Figure 5 shows the line hardness (HV0.5) distributions along the central line of the weld top surface to the base material (as illustrated in Fig. 3a and c) for different conditions. Each hardness profile shows higher hardness in the FZ and DZ at the surface. Then, the hardness decreases gradually in the CGHAZ until the minimum in the (FGHAZ + ICHAZ) zones. Finally, the hardness increases and stabilises in the base material. In addition, Fig. 5 shows the hardness along the different welding zones as a function of the welding type, the condition of the base material, and the target cooling time t_8/5.

Fig. 5

Line hardness distribution along a vertical line of S700MC steel welds at different welding conditions: a four welding types (i.e. TIG, TIG-V, TMW-20, and TMW-30), b three different substrates (i.e. AR, CR10, and CR30-S700MC steel plates), and c three target cooling times t_8/5 (5 s, 15 s, and 25 s)
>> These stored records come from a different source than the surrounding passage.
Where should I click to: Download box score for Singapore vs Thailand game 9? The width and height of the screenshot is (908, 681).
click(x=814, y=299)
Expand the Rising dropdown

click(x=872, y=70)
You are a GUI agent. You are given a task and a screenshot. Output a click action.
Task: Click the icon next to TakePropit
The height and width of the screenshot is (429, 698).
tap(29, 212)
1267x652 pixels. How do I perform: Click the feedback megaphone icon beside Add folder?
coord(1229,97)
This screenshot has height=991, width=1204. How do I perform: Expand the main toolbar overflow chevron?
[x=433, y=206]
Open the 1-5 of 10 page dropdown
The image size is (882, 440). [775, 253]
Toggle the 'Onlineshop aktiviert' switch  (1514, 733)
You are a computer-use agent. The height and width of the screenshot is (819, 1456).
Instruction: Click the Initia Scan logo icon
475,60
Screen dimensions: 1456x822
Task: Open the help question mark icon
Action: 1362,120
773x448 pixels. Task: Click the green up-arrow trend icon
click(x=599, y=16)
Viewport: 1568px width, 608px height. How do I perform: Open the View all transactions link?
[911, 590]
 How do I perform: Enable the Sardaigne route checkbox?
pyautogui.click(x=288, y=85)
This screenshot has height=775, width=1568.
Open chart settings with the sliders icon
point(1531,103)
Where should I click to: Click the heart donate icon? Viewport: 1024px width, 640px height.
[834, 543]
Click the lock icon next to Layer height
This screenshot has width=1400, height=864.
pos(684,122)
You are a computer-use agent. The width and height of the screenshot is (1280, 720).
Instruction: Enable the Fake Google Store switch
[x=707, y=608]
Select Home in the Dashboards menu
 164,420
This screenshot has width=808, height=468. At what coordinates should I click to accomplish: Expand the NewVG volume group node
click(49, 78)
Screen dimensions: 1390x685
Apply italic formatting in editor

Figure 5a shows the hardness distributions for different welding types at a welding current of 175 A and an identical target cooling time t_8/5 of 5 s. The highest hardness obtained on the TMW weld is a consequence of the work hardening and mechanical vibration. The specific hammering offset also influences the hardness significantly; larger hardness occurs in the TMW-20 weld compared with the TMW-30 weld. In addition, the single mechanical vibration significantly enhances the weld hardness of the TIG-V weld compared to the conventional TIG weld. Figure 5b shows the influence of the initial material on the weld hardness of TMW-20 welds. As expected, the hardness of the base material is the largest in CR30 due to cold working. Furthermore, the hardness over FZ is different for all the materials because the calculated cooling time t_8/5 is different due to the thicknesses of the investigated plates. Finally, Fig. 5c demonstrates the significant effect of t_8/5 on the weld hardness. As increasing the target cooling time t_8/5, the hardness in the FZ decreases. Meanwhile, the weld dimensions enlarge gradually with an increasing softening feature, especially for the (FGHAZ + ICHAZ).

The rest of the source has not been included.